Uma mulher de 28 anos registrou boletim de ocorrência acusando um motoboy do aplicativo Uber de participação em um assalto ocorrido na madrugada de quinta-feira (21) em Salvador, Bahia. O caso ganhou repercussão após o celular da vítima ser roubado e vídeos íntimos dela e de uma parente, que seria sua irmã, serem vazados nas redes sociais.
Segundo o relato da vítima, identificada como Jennifer, ela contratou uma corrida pelo aplicativo para retornar para casa. Durante o trajeto, uma motocicleta se aproximou e um homem armado roubou apenas o celular dela. Jennifer afirma que o motorista, identificado como Carlos, demonstrou comportamento suspeito antes e durante o assalto, como hesitação ao acelerar e falta de reação diante da abordagem. Ela também disse que o motoboy se recusou a ir à delegacia prestar depoimento após o crime.
O caso se agravou com o vazamento dos vídeos íntimos que estavam armazenados no aparelho roubado. As imagens começaram a circular em grupos de WhatsApp e redes sociais, causando grande impacto emocional na vítima e em sua família.
Diante das acusações, Carlos negou qualquer envolvimento. Em depoimento, ele afirmou ter sido pego de surpresa pelo assaltante, que ameaçou ambos com uma arma. Disse que agiu por medo e seguiu as ordens para não reagir. Ele apresentou ao delegado seu histórico no aplicativo, com mais de 5 mil corridas e avaliações positivas, como prova de boa conduta.
Além de se defender, Carlos registrou um boletim de ocorrência por difamação, alegando que teve sua imagem exposta como criminoso sem provas. Ele também relatou ter recebido ameaças de internautas após o caso viralizar.

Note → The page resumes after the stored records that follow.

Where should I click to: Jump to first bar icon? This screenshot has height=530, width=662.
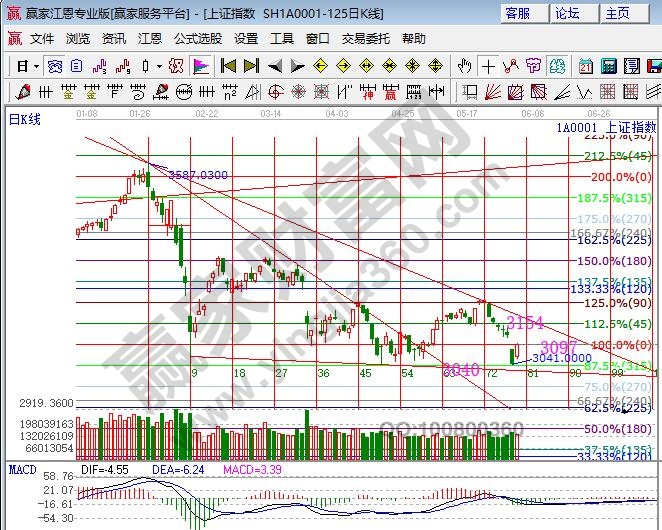(228, 66)

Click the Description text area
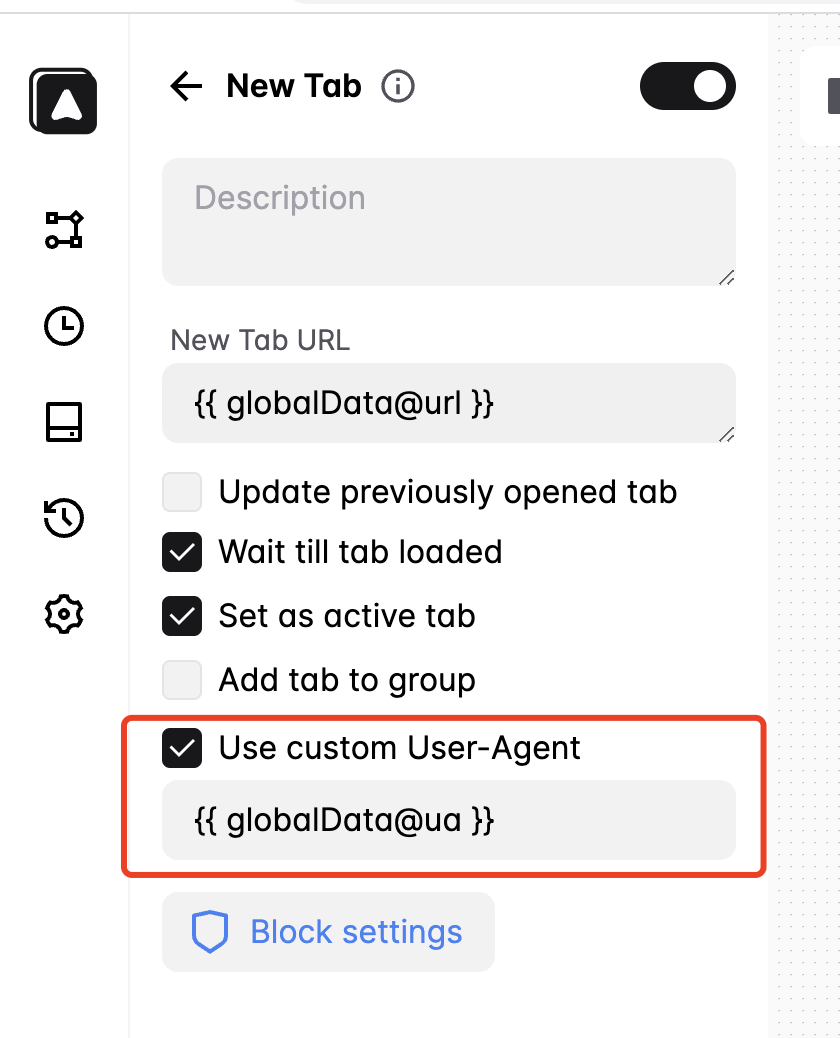(x=448, y=220)
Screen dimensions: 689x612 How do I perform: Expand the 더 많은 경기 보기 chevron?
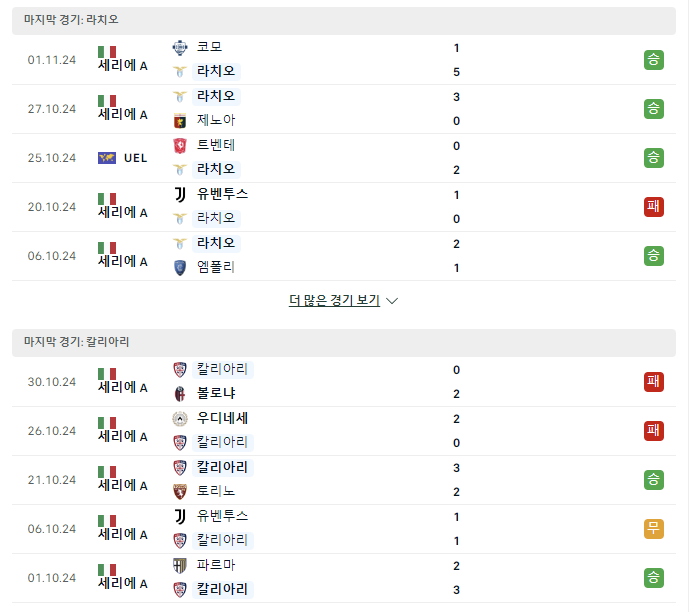point(392,301)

A Delegacia de Proteção à Mulher investiga o assalto e o vazamento das imagens. As versões dos dois envolvidos são contraditórias, e a polícia analisa câmeras de segurança e dados do aplicativo para esclarecer se houve cumplicidade. O inquérito também apura o crime de pornografia de vingança, já que o compartilhamento de vídeos íntimos sem consentimento é punido pela lei.
Ambos, Jennifer e Carlos, afirmam ser vítimas: ela do assalto e do vazamento, ele da acusação e das ameaças. O caso segue em investigação.